[YOUR TASK]
In this exercise, each record below is to be written out again exactly.

=== DATASET EXCERPTS ===

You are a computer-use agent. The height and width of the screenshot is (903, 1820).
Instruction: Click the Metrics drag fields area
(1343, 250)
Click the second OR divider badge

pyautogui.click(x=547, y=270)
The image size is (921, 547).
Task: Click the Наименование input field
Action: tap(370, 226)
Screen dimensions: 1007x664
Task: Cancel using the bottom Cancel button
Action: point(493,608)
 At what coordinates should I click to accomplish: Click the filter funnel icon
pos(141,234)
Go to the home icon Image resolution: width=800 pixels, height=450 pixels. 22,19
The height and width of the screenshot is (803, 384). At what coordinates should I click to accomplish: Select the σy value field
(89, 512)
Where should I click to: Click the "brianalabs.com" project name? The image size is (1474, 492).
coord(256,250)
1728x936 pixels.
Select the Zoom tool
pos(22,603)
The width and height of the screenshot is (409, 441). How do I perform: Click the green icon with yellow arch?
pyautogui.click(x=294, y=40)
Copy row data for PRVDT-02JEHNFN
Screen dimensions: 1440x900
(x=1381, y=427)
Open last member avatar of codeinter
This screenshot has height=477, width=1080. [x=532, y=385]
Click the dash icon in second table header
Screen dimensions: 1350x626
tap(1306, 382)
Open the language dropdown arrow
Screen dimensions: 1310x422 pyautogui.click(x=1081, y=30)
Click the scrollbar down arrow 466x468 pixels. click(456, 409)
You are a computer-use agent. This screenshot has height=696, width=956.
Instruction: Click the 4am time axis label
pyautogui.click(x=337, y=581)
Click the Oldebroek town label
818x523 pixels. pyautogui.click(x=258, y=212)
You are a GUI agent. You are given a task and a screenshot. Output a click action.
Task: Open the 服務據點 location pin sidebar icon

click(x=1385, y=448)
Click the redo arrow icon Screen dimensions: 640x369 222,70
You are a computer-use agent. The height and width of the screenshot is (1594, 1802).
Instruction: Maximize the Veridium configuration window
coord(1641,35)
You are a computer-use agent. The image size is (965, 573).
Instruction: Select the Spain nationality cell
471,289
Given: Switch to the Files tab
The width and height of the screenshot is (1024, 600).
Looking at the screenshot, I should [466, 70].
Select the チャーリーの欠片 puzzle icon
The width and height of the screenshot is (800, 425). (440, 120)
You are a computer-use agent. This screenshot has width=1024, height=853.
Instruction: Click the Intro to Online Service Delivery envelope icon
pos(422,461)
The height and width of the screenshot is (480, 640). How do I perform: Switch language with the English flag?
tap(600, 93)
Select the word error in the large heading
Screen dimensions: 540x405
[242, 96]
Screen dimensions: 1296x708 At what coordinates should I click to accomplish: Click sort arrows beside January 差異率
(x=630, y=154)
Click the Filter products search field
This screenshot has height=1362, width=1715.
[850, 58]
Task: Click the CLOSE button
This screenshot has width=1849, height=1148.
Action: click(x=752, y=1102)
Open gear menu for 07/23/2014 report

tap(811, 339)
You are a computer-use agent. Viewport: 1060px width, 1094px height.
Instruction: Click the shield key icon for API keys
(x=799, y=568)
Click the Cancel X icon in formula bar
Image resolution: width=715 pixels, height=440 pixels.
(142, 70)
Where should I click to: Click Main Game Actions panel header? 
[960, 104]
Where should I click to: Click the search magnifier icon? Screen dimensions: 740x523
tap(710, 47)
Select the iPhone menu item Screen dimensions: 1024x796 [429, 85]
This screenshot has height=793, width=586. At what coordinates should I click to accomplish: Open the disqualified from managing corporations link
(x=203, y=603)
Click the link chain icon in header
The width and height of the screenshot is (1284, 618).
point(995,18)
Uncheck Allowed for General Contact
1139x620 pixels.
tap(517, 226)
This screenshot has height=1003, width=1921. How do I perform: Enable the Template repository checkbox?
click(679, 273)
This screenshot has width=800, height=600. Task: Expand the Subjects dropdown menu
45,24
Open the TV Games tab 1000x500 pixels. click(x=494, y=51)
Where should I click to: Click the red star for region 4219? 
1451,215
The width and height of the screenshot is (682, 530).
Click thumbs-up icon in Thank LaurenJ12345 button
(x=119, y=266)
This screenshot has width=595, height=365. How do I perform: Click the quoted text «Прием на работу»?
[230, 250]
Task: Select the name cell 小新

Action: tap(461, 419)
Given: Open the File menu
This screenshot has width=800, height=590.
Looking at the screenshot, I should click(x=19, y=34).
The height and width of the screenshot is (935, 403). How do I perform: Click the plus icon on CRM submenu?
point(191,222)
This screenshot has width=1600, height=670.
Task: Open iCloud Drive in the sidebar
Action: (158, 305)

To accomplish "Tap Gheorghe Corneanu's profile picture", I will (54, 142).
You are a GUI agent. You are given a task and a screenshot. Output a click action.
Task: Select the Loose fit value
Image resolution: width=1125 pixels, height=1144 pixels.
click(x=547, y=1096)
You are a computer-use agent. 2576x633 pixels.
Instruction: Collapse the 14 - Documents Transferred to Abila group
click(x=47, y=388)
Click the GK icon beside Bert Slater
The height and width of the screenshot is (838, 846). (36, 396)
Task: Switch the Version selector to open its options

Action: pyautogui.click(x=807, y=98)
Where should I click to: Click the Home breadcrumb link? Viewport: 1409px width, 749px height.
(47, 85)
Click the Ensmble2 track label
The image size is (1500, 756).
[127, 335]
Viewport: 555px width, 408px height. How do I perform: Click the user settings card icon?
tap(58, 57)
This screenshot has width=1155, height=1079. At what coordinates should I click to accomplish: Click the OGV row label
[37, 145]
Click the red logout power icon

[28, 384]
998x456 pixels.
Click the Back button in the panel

===

[WRITTEN SOLUTION]
You are a computer-use agent. The height and width of the screenshot is (903, 1820).
Instruction: Click the Metrics drag fields area
(1343, 250)
Click the second OR divider badge

pyautogui.click(x=547, y=270)
The image size is (921, 547).
Task: Click the Наименование input field
Action: tap(370, 226)
Screen dimensions: 1007x664
Task: Cancel using the bottom Cancel button
Action: point(493,608)
 At what coordinates should I click to accomplish: Click the filter funnel icon
pos(141,234)
Go to the home icon Image resolution: width=800 pixels, height=450 pixels. 22,19
The height and width of the screenshot is (803, 384). At what coordinates should I click to accomplish: Select the σy value field
(89, 512)
Where should I click to: Click the "brianalabs.com" project name? The image size is (1474, 492).
coord(256,250)
1728x936 pixels.
Select the Zoom tool
pos(22,603)
The width and height of the screenshot is (409, 441). How do I perform: Click the green icon with yellow arch?
pyautogui.click(x=294, y=40)
Copy row data for PRVDT-02JEHNFN
Screen dimensions: 1440x900
(x=1381, y=427)
Open last member avatar of codeinter
This screenshot has height=477, width=1080. [x=532, y=385]
Click the dash icon in second table header
Screen dimensions: 1350x626
tap(1306, 382)
Open the language dropdown arrow
Screen dimensions: 1310x422 pyautogui.click(x=1081, y=30)
Click the scrollbar down arrow 466x468 pixels. click(456, 409)
You are a computer-use agent. This screenshot has height=696, width=956.
Instruction: Click the 4am time axis label
pyautogui.click(x=337, y=581)
Click the Oldebroek town label
818x523 pixels. pyautogui.click(x=258, y=212)
You are a GUI agent. You are given a task and a screenshot. Output a click action.
Task: Open the 服務據點 location pin sidebar icon

click(x=1385, y=448)
Click the redo arrow icon Screen dimensions: 640x369 222,70
You are a computer-use agent. The height and width of the screenshot is (1594, 1802).
Instruction: Maximize the Veridium configuration window
coord(1641,35)
You are a computer-use agent. The image size is (965, 573).
Instruction: Select the Spain nationality cell
471,289
Given: Switch to the Files tab
The width and height of the screenshot is (1024, 600).
Looking at the screenshot, I should [466, 70].
Select the チャーリーの欠片 puzzle icon
The width and height of the screenshot is (800, 425). (440, 120)
You are a computer-use agent. This screenshot has width=1024, height=853.
Instruction: Click the Intro to Online Service Delivery envelope icon
pos(422,461)
The height and width of the screenshot is (480, 640). How do I perform: Switch language with the English flag?
tap(600, 93)
Select the word error in the large heading
Screen dimensions: 540x405
[242, 96]
Screen dimensions: 1296x708 At what coordinates should I click to accomplish: Click sort arrows beside January 差異率
(x=630, y=154)
Click the Filter products search field
This screenshot has height=1362, width=1715.
[850, 58]
Task: Click the CLOSE button
This screenshot has width=1849, height=1148.
Action: click(x=752, y=1102)
Open gear menu for 07/23/2014 report

tap(811, 339)
You are a computer-use agent. Viewport: 1060px width, 1094px height.
Instruction: Click the shield key icon for API keys
(x=799, y=568)
Click the Cancel X icon in formula bar
Image resolution: width=715 pixels, height=440 pixels.
(142, 70)
Where should I click to: Click Main Game Actions panel header? 
[960, 104]
Where should I click to: Click the search magnifier icon? Screen dimensions: 740x523
tap(710, 47)
Select the iPhone menu item Screen dimensions: 1024x796 [429, 85]
This screenshot has height=793, width=586. At what coordinates should I click to accomplish: Open the disqualified from managing corporations link
(x=203, y=603)
Click the link chain icon in header
The width and height of the screenshot is (1284, 618).
point(995,18)
Uncheck Allowed for General Contact
1139x620 pixels.
tap(517, 226)
This screenshot has height=1003, width=1921. How do I perform: Enable the Template repository checkbox?
click(679, 273)
This screenshot has width=800, height=600. Task: Expand the Subjects dropdown menu
45,24
Open the TV Games tab 1000x500 pixels. click(x=494, y=51)
Where should I click to: Click the red star for region 4219? 
1451,215
The width and height of the screenshot is (682, 530).
Click thumbs-up icon in Thank LaurenJ12345 button
(x=119, y=266)
This screenshot has width=595, height=365. How do I perform: Click the quoted text «Прием на работу»?
[230, 250]
Task: Select the name cell 小新

Action: tap(461, 419)
Given: Open the File menu
This screenshot has width=800, height=590.
Looking at the screenshot, I should click(x=19, y=34).
The height and width of the screenshot is (935, 403). How do I perform: Click the plus icon on CRM submenu?
point(191,222)
This screenshot has width=1600, height=670.
Task: Open iCloud Drive in the sidebar
Action: (158, 305)

To accomplish "Tap Gheorghe Corneanu's profile picture", I will (54, 142).
You are a GUI agent. You are given a task and a screenshot. Output a click action.
Task: Select the Loose fit value
Image resolution: width=1125 pixels, height=1144 pixels.
click(x=547, y=1096)
You are a computer-use agent. 2576x633 pixels.
Instruction: Collapse the 14 - Documents Transferred to Abila group
click(x=47, y=388)
Click the GK icon beside Bert Slater
The height and width of the screenshot is (838, 846). (36, 396)
Task: Switch the Version selector to open its options

Action: pyautogui.click(x=807, y=98)
Where should I click to: Click the Home breadcrumb link? Viewport: 1409px width, 749px height.
(47, 85)
Click the Ensmble2 track label
The image size is (1500, 756).
[127, 335]
Viewport: 555px width, 408px height. How do I perform: Click the user settings card icon?
tap(58, 57)
This screenshot has width=1155, height=1079. At what coordinates should I click to accomplish: Click the OGV row label
[37, 145]
Click the red logout power icon

[28, 384]
998x456 pixels.
Click the Back button in the panel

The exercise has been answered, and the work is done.